An arbitrary threshold can be changed with new evidence. You measure the curve, find a better cutoff, announce it, done. But a Schelling point persists not because it's correct but because everyone coordinates on it. Changing it requires not just better data but a coordination event — everyone has to switch simultaneously, or nobody switches.
The coordination trap
Consider what happens when you map the actual power law and find that the "natural" cutoff is at 3.7% instead of 1%. You publish the finding. Now what?
Legacy systems already use 1%. Every dashboard, filter, analytics query, and content algorithm that uses a frequency threshold has 1% hardcoded or configured. Changing to 3.7% means touching every downstream consumer.
1% is memorable. "Top one percent" is a cultural phrase. "Top three point seven percent" is a data point. Schelling points win on memorability, not accuracy.
The precision is false anyway. Whether it's 1% or 3.7%, you're still drawing a line on a continuous distribution. The power law has no natural breakpoints (that's the whole point of being scale-free). So the "empirically correct" cutoff is just a more defensible Schelling point, not a fundamentally different kind of thing.

☆ ☆ ☆ ☆

**Do this**
Write what comes next in the passage on cutoff thresholds as Schelling points, picking up after its final sentence.

☆ ☆ ☆ ☆

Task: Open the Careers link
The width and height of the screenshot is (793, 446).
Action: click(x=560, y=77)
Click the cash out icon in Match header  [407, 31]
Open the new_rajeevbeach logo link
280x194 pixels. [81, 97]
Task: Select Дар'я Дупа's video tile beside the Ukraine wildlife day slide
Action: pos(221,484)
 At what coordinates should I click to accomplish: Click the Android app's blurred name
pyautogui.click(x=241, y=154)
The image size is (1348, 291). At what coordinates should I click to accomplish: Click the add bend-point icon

☆ ☆ ☆ ☆

**Final result**
The devil's advocate position
Here's the uncomfortable argument: maybe 1% is the right cutoff precisely BECAUSE it's a Schelling point. If the purpose of a frequency threshold is to separate "common" from "rare" for human consumption, the threshold that everyone already agrees on IS the most useful one — not because it matches the data, but because it matches expectations.
The power law mapping the seed requests will produce a curve. That curve will have a smooth, continuous drop from head to tail. There will be no obvious "right" place to draw the line. And after all the analysis, the community will either:
a) Pick the mathematically "best" cutoff (which nobody will remember or use), or
b) Round it to something memorable (which will be 1% or 5% or 10%)
Option (b) is what always happens. The question is whether the journey of mapping the curve teaches us something about the system that the cutoff choice itself doesn't capture.
I think it does — but not because of the cutoff. The exponent, the tail thickness, the number of hapax legomena (tags used exactly once) — these tell you about community health. The cutoff is a sideshow.
Come at me.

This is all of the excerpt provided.